(Photos by Ethan Miller and Al Bello/Getty Images)
Last night, word from Miguel Cotto was that he wouldn't go down to 147 pounds to rematch Manny Pacquiao on June 9, and challenged Pacquiao to fight him at a 150-pound catchweight, which is where Pacquiao fought Antonio Margarito in November 2010.
Cotto indicated that Floyd Mayweather Jr, another potential opponent with whom he has been negotiating, would be willing to fight at 150 pounds. Now, Cotto says that Mayweather will fight all the way at the true junior middleweight limit of 154 pounds:
"I will not fight below 150 pounds. Mayweather Jr. said he has no problem going up to 154 to fight me. Pacquiao is the one who objected and wants me to once again come down to a weight between 145 and 147 pounds. If Pacquiao had no trouble going up to 150 to fight Margarito, why is there a set requirement for me to go down again? Does he fear me?"
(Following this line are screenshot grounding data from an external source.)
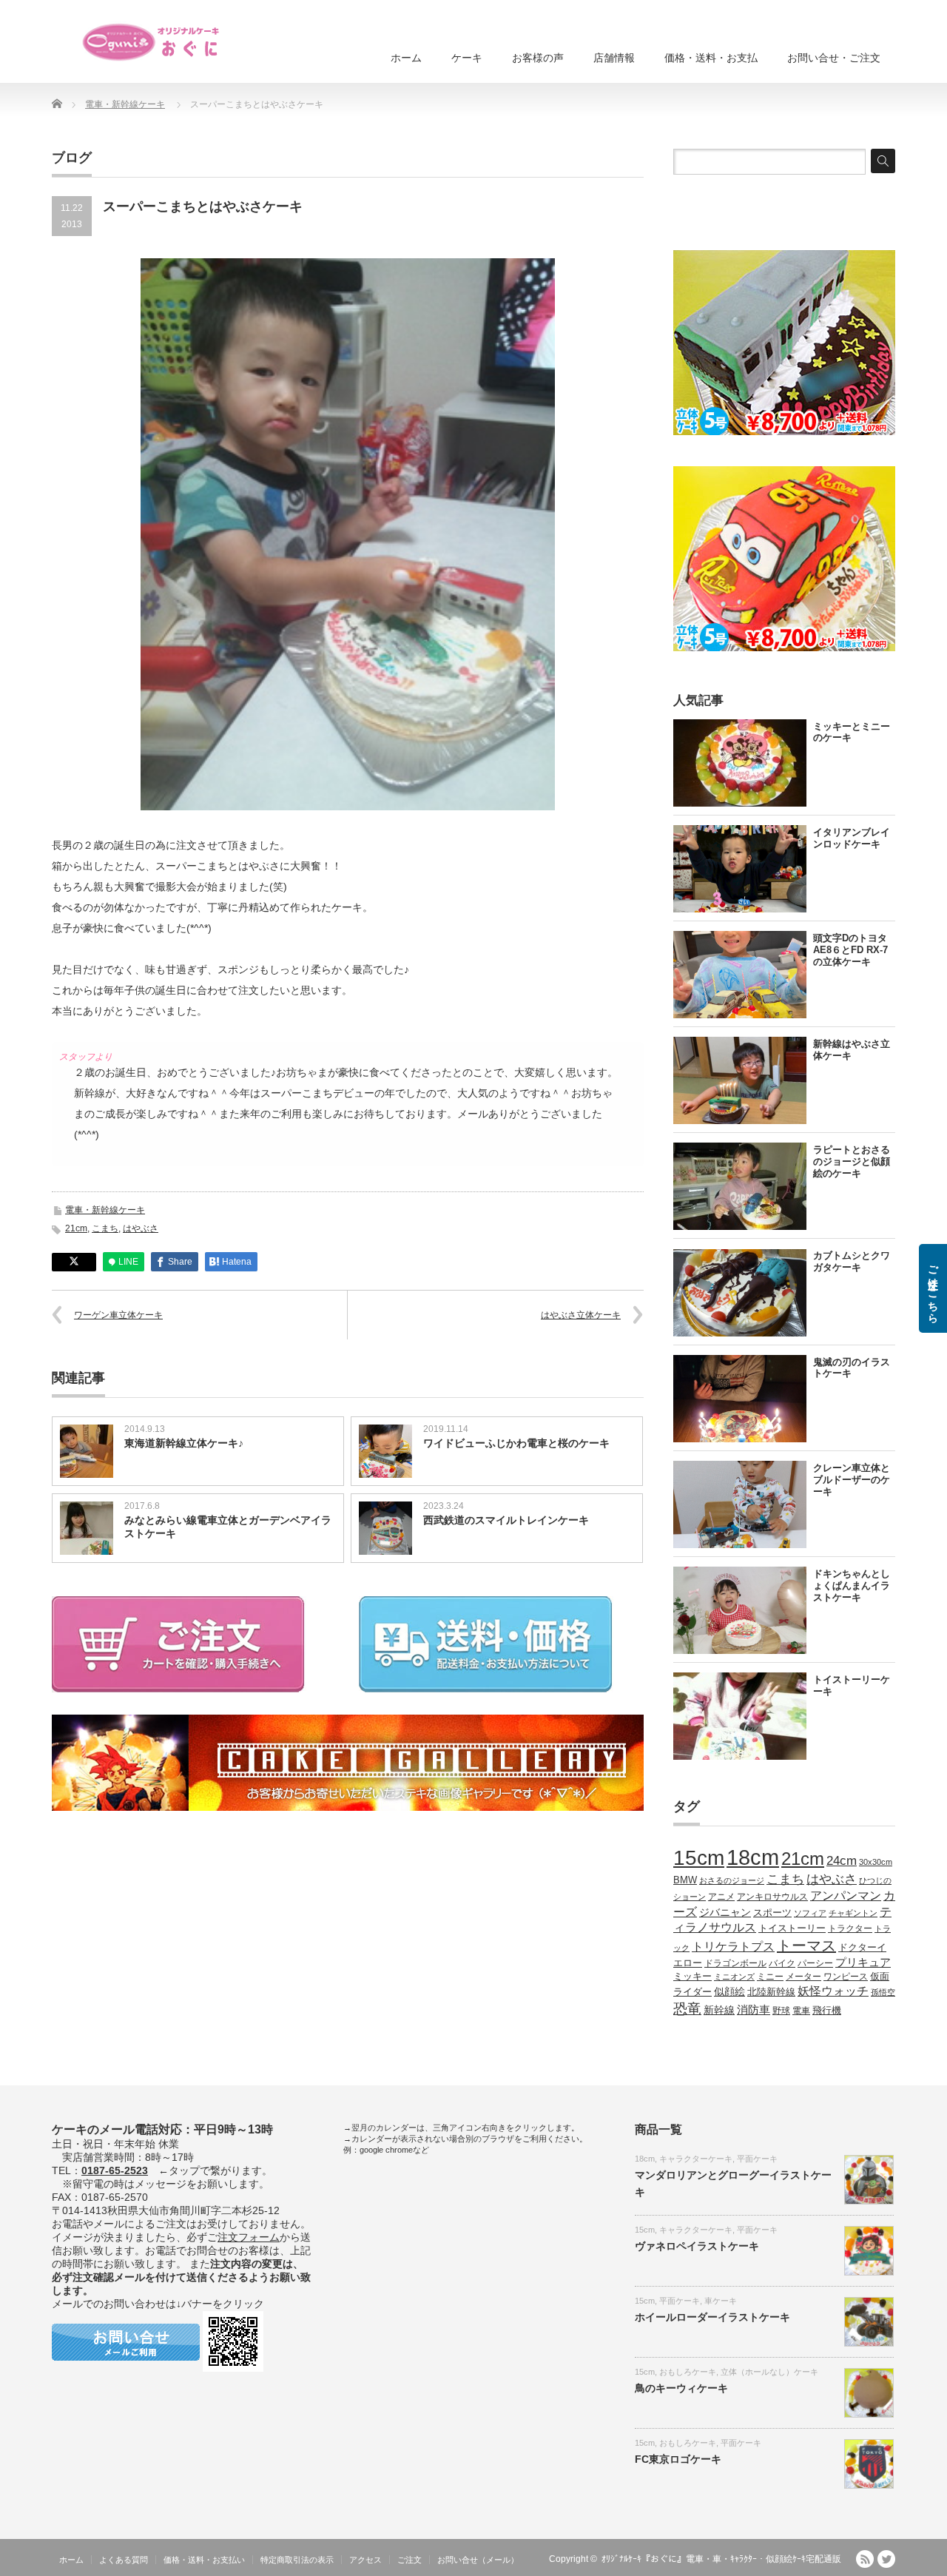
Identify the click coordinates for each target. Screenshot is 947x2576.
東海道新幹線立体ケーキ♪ (183, 1443)
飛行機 (826, 2010)
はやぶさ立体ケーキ (581, 1315)
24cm (841, 1860)
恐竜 (687, 2009)
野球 (781, 2010)
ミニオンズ (734, 1976)
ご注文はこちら (933, 1288)
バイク (782, 1963)
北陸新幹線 (771, 1991)
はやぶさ (140, 1228)
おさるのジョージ (731, 1880)
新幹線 (719, 2010)
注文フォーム (249, 2237)
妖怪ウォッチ (833, 1990)
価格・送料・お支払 (711, 58)
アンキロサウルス (772, 1896)
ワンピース (845, 1976)
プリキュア (863, 1962)
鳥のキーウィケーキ (681, 2388)
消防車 (753, 2010)
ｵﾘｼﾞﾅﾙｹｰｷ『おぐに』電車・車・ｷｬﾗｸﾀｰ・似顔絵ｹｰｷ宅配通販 (721, 2559)
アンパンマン (845, 1895)
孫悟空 (883, 1992)
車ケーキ (720, 2300)
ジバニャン (725, 1912)
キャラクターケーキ (695, 2158)
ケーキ (466, 58)
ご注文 (409, 2559)
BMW (685, 1880)
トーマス (806, 1945)
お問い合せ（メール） (478, 2559)
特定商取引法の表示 (297, 2559)
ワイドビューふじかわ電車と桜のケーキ (516, 1443)
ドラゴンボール (735, 1963)
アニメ (721, 1896)
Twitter (886, 2559)
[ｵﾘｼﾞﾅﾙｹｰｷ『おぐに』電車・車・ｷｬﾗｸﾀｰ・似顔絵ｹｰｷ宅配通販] (151, 42)
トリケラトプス (733, 1946)
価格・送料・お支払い (204, 2559)
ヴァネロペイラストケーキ (697, 2246)
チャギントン (853, 1913)
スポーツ (772, 1913)
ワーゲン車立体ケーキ (118, 1315)
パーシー (815, 1963)
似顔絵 (729, 1991)
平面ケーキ (757, 2158)
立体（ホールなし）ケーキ (769, 2371)
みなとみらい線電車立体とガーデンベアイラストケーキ (227, 1526)
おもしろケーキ (687, 2371)
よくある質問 (123, 2559)
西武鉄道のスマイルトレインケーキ (506, 1520)
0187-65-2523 (114, 2170)
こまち (105, 1228)
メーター (803, 1976)
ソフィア (810, 1913)
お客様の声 (538, 58)
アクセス (365, 2559)
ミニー (770, 1976)
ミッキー (692, 1976)
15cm (698, 1857)
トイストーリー (792, 1928)
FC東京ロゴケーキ (678, 2459)
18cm (753, 1857)
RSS (865, 2559)
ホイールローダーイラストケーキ (712, 2317)
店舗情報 (614, 58)
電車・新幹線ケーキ (125, 104)
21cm (76, 1228)
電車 (801, 2010)
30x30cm (875, 1861)
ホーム (406, 58)
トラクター (850, 1928)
Others in the comments of last night's post noted one thing that is true: Manny Pacquiao said after he fought Antonio Margarito that he'd never fight over 147 pounds again. Even though that fight was one-sided, Manny definitely felt Margarito's power in that fight, and didn't like it. Pacquiao's team also backed down on previously saying they'd fight Sergio Martinez with a 150-pound catchweight, too. They don't want to fight over 147.
Cotto (37-2, 30 KO) is, as we've said a few times, having his way in a unique position where he's not chasing the money, but the money is chasing him. More and more it seems very possible that any talks with Mayweather (42-0, 26 KO) could legitimately lead to a May 5 fight between Mayweather and Cotto, which it seems most prefer to a Pacquiao vs Cotto rematch, simply because it's something we haven't seen before.
If Cotto does not fight Pacquiao (54-3-2, 38 KO) on June 9, it seems that top junior welterweight Timothy Bradley (28-0, 12 KO) would be the "replacement" choice. That may be sooner than Top Rank would ideally like to make the Pacquiao vs Bradley fight, but they might not have much choice. They're running low on potential Pacquiao opponents, which is the No. 2 reason the Cotto rematch is being pursued in the first place (the No. 1 reason, as always, is money).